◆ GOALS ◆
- a) Using the mailing list post on RAID and JBOD, answer these, one per line:
(i) What size and type are the three drives James Bensley has?
(ii) Who wrote the reply?
(iii) According to the reply, what two advantages does RAID1 have?
- b) In the mailing list post on RAID and JBOD, take the passage starting with "Les Mikesell" and going on through "a software RAID...", and write it out again with "home server" changed to "file server".
- c) List each RAID level named in the mailing list post on RAID and JBOD, once apiece.

[CentOS] RAIDs and JBOD?
Les Mikesell
lesmikesell at gmail.com
Tue Nov 10 22:14:18 UTC 2009
James Bensley wrote:
>
> I have some questions regarding a new home server I am going to build
> in the hopefully very near future (ASAP, I just need to finish
> planning everything and this is the penultimate hurdle), I will be
> creating a software RAID...
>
> Lets say I have three drives "knocking" around which are all 1TB SATA
> II drives but each made by a different manufacturer. I am going to
> guess that these couldn't be used in a RAID 5? Or could they?
>
> However could a similar result of 2TBs of data with redundancy be
> achieved with JBOD?
If you use software raid to combine the JBOD's, yes.
> Also regarding RAID 5, three drives of data to one for parity is the
> max ratio I believe? I.e. to expand this by adding another data drive,
> the original parity drive would no longer cover this and another would
> be required, is this correct?
Yes, but if I were doing it I'd either run 2 drives in RAID1 or get
another drive and either have 2 RAID1 mount points or a RAID 0+1. The
advantage of RAID1 is that you can recover the data from any single disk
and it still runs full speed even with a missing disk. RAID5 works but
there is a performance hit and a big one when a disk is bad.

◆ STORED DATA ◆
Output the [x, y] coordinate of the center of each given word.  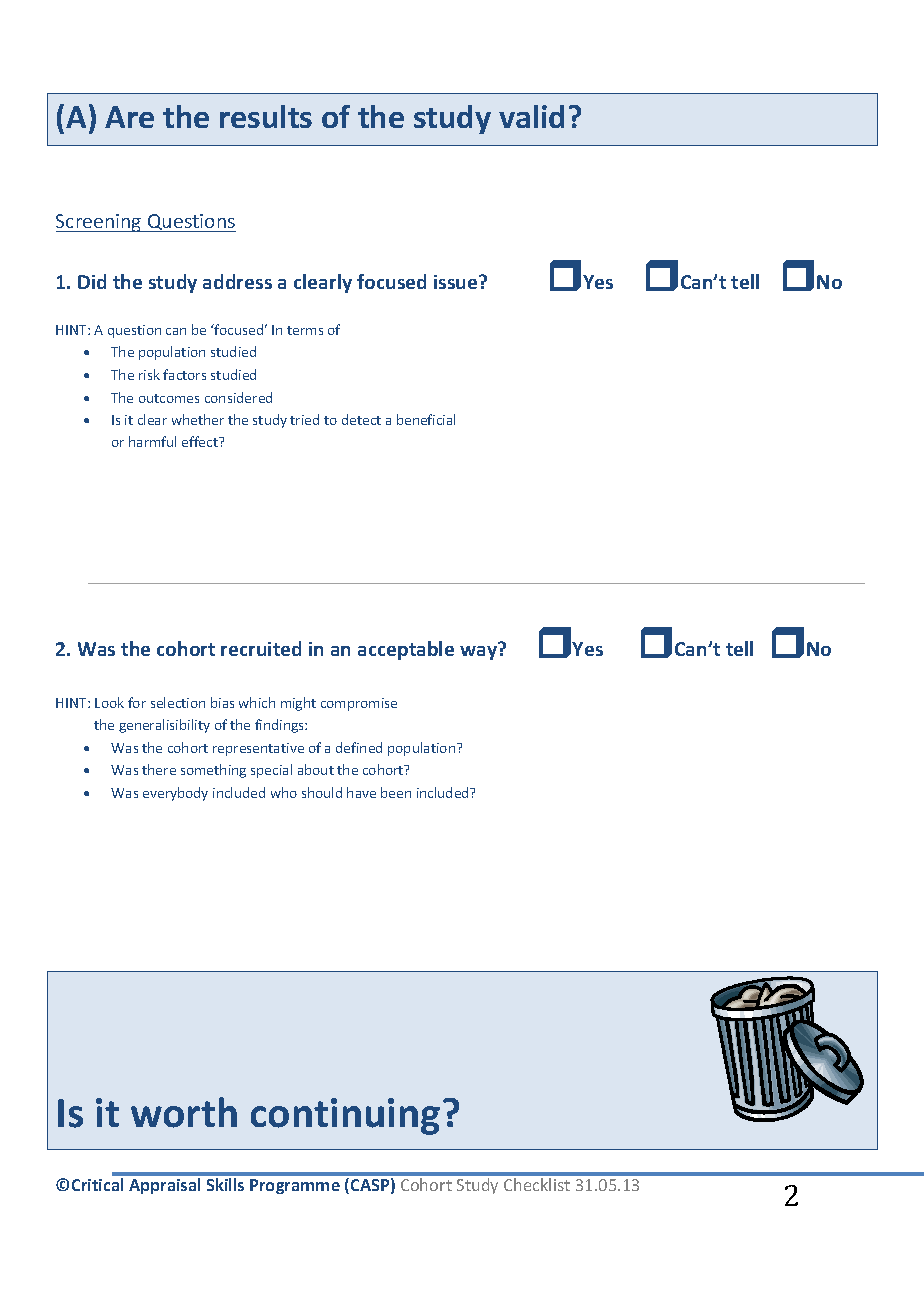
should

◆ SOLUTIONS BELOW ◆
- a)
(i) 1TB SATA II drives
(ii) Les Mikesell
(iii) You can recover the data from any single disk, and it still runs at full speed even with a missing disk.

- b)
Les Mikesell
lesmikesell at gmail.com
Tue Nov 10 22:14:18 UTC 2009
James Bensley wrote:
>
> I have some questions regarding a new file server I am going to build
> in the hopefully very near future (ASAP, I just need to finish
> planning everything and this is the penultimate hurdle), I will be
> creating a software RAID...

- c)
RAID 5
RAID1
RAID 0+1